Comparative Examples 7 and 8 As a polyethylene glycol type surfactant, tetraethylene glycol dodecyl ether (NIKKOL BL) was used.
-4SY, HLB value 9.5, Nikko Chemicals Co., Ltd.) and octaethylene glycol dodecyl ether (NI
KKOL BL-8SY, HLB value 13, Nikko Chemicals Co., Ltd., heptane (special grade, Tokyo Chemical Industry Co., Ltd.),
Distilled water was weighed according to the formulation shown in Table 2, placed in a container,
After shaking while heating to 95 ° C., the mixture was cooled to room temperature to obtain a liquid composition. The stable temperature range (° C.) of the obtained liquid composition was measured by the method described above. Table 2 shows the results.
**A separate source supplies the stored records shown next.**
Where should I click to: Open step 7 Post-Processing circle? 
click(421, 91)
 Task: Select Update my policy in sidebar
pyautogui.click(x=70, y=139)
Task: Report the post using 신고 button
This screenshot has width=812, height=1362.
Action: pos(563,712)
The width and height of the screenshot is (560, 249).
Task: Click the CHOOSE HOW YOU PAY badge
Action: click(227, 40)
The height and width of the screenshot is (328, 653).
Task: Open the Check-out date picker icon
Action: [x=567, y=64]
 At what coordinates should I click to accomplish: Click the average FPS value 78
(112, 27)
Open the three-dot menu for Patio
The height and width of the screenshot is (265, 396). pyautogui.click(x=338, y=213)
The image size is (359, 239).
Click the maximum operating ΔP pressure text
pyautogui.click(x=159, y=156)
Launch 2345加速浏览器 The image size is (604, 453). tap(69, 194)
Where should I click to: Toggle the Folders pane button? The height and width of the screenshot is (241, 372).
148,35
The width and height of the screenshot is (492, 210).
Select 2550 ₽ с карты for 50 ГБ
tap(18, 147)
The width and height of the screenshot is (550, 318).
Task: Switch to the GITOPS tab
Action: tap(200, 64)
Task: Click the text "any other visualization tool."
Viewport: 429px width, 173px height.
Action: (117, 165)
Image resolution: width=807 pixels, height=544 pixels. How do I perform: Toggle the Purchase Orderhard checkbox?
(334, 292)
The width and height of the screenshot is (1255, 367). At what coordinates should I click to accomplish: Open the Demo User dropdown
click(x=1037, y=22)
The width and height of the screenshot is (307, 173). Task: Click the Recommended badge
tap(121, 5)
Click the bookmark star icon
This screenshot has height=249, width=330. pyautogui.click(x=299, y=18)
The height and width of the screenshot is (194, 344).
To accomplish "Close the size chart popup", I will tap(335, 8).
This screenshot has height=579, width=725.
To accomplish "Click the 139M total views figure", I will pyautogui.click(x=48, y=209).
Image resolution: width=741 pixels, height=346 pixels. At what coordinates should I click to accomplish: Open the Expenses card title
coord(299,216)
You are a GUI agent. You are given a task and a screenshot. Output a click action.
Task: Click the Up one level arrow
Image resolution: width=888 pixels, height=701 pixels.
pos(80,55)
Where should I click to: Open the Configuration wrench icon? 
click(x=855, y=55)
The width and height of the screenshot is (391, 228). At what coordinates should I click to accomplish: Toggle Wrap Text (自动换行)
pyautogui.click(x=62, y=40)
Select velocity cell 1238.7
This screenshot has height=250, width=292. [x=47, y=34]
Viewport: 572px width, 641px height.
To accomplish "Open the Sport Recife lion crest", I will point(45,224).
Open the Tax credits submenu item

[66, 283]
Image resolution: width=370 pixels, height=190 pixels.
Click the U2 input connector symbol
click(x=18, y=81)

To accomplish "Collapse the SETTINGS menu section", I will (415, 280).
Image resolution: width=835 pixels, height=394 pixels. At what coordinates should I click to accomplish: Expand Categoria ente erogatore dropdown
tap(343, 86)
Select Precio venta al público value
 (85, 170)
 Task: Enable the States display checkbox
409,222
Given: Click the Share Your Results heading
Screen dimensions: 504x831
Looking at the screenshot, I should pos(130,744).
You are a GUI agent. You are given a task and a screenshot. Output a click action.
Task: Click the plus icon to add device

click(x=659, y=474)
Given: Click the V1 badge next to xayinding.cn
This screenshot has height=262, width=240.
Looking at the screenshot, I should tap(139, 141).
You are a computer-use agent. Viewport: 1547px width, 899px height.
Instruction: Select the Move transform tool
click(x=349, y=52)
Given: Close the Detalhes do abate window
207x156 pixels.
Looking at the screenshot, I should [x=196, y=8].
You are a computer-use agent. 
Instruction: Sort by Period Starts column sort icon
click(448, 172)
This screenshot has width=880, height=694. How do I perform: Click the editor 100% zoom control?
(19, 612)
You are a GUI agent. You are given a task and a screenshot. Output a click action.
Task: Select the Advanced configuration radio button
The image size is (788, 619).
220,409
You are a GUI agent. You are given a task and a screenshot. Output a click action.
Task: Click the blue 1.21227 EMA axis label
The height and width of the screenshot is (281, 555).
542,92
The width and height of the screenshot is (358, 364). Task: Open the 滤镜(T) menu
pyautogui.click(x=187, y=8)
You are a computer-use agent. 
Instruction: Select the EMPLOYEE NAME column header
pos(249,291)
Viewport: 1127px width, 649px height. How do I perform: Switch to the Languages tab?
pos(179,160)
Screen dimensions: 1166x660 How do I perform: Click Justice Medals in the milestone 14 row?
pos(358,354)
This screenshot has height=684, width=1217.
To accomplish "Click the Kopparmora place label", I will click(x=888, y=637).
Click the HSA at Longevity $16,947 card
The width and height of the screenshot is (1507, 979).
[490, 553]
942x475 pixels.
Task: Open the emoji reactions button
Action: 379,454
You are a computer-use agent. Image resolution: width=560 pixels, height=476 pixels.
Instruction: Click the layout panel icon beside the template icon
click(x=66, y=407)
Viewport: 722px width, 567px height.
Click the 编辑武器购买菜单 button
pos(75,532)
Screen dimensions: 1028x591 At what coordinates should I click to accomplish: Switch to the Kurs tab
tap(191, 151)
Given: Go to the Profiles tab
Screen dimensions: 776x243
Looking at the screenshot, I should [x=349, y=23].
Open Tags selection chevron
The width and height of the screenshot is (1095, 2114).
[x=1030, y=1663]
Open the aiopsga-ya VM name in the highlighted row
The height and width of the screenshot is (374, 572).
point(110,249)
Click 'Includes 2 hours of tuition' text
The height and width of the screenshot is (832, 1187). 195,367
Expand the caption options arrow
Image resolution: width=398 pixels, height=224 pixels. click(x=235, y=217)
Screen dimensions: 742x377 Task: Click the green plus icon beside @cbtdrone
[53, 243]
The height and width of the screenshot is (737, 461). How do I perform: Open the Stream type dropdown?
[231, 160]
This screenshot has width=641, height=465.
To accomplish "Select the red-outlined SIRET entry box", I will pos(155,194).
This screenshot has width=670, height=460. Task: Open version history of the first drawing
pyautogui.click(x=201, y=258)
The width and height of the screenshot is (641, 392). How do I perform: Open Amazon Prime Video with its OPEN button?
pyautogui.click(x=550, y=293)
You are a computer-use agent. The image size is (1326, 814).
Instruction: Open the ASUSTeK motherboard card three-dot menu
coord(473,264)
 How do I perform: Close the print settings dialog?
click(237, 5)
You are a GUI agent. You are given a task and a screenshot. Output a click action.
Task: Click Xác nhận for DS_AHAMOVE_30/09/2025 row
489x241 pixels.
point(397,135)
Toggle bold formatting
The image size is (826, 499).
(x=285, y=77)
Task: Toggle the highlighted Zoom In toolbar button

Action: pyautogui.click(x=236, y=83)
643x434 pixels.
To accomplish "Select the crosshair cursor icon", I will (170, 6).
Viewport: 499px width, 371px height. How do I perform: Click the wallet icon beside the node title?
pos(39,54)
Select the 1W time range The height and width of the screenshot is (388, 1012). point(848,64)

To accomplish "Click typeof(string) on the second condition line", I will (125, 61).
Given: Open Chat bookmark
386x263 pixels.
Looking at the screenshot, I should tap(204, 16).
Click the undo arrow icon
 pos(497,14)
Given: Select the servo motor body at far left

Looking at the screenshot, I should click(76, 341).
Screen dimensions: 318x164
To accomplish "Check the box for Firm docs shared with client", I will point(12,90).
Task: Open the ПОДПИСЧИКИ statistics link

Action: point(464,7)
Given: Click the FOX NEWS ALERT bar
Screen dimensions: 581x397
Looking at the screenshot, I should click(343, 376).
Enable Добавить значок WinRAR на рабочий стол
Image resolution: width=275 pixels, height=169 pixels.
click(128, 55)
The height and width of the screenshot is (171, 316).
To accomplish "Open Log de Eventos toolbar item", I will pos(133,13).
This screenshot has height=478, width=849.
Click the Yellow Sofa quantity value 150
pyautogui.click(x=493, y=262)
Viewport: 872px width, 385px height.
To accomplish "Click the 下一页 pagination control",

Comparative Example 9 Sucrose lauric acid monoester (SM) was used as the component (a).
-1200, Mitsubishi Chemical Foods Co., Ltd.), Hexanol (special grade, Tokyo Chemical Industry Co., Ltd.) as component (b), (c)
Decane (special grade, Tokyo Chemical Industry Co., Ltd.) as an ingredient,
(D) Distilled water was weighed as a component according to the formulation shown in Table 2, placed in a container, shaken while heating to 95 ° C, and then cooled to room temperature to obtain a liquid composition. The stable temperature range (° C.) of the obtained liquid composition was measured by the method described above.
Table 2 shows the results. Table 2 also shows the ester fraction of the sucrose lauric acid monoester used.

[0031]

[Table 1]

[0032]

[Table 2]

From Tables 1 and 2, the following matters become clear. 1. The liquid composition according to the present invention is not only transparent at room temperature, but also stable without two-phase separation in a wide temperature range (Examples 1 to 6). 2. On the other hand, although it contains four components (a) to (d), [{(b) component} / ｛(a) component +
In Comparative Examples 1 to 4 in which the component (b) is out of the range of 0.2 to 0.9, in each case, two phases are separated, and a transparent liquid composition cannot be obtained. 3. In Comparative Examples 5 and 6, which do not contain the component (a), the temperature range in which the liquid composition shows a transparent state is narrow, and the object of the present invention is not achieved. 4. Furthermore, in Comparative Examples 7 and 8, which do not contain the component (a) and the component (b), the temperature range in which the transparent state is exhibited is higher than room temperature and the range is narrow, and the object of the present invention is not achieved. 5. Furthermore, in Comparative Example 9 using sucrose lauric acid monoester in which the component (a) ester distribution does not satisfy claim 1, two phases are separated, and a transparent liquid composition cannot be obtained.

Claims (3)

[Claims] (1) 60-90% by weight of a monoester,
A sucrose fatty acid ester of a saturated or unsaturated fatty acid having 12 to 22 carbon atoms having an ester distribution of 5 to 40% by weight of diester {hereinafter referred to as "component (a)"; (b) a monohydric alcohol having 4 to 20 carbon atoms A liquid composition comprising, as essential components, a class {the component (b)), (c) an oil component, a component (c), and (d) a component {d). The total weight of the components (a) and (b) is 3% by weight or more, and the weight fraction of the component (b) with respect to the total of the components (a) and (b) is 0.1%.
A liquid composition having an oily component solubilized in the range of 2 to 0.9. 2. The liquid composition according to claim 1, wherein the weight fraction of (c) with respect to the sum of the components (c) and (d) is in the range of 0.05 to 0.95. 3. The liquid composition according to claim 1, which has a uniform appearance in a temperature range of 0 ° C. to 90 ° C.